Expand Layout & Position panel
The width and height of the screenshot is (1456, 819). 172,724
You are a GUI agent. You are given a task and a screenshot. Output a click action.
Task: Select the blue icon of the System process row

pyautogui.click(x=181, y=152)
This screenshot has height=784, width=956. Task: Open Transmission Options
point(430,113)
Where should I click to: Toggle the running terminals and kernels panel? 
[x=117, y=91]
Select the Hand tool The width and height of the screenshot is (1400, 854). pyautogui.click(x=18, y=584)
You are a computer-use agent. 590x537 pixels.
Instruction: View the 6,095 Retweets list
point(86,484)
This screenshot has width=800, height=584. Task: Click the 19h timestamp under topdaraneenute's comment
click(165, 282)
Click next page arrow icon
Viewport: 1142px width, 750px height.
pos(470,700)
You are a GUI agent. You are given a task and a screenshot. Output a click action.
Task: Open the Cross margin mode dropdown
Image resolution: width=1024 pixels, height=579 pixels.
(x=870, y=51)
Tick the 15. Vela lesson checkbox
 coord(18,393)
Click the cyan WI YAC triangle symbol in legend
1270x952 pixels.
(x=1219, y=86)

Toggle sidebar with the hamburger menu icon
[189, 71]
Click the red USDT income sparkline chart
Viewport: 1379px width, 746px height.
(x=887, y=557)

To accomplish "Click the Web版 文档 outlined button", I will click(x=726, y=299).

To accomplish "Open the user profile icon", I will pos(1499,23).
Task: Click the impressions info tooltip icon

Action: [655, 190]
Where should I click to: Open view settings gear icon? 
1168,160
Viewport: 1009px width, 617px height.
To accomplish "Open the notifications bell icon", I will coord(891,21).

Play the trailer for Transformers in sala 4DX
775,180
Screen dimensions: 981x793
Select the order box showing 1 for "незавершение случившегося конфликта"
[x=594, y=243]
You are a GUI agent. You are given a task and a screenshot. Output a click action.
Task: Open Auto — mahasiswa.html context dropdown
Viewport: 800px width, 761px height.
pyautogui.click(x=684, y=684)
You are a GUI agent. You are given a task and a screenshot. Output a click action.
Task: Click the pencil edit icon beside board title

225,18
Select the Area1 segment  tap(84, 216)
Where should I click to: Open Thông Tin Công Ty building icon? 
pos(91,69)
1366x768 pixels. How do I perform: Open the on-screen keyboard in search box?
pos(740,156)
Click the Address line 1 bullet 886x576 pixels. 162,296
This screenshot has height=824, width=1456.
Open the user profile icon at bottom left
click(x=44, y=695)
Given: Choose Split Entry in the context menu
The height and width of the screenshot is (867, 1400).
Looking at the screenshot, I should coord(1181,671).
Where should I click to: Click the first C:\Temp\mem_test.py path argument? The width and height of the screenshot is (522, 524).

WHAT TO PRODUCE - Pick out every line of the records that contains the word "dropdown" and copy each one in full. Case counts.

OUTPUT BELOW -
Task: Open the Cross margin mode dropdown
Task: Open Auto — mahasiswa.html context dropdown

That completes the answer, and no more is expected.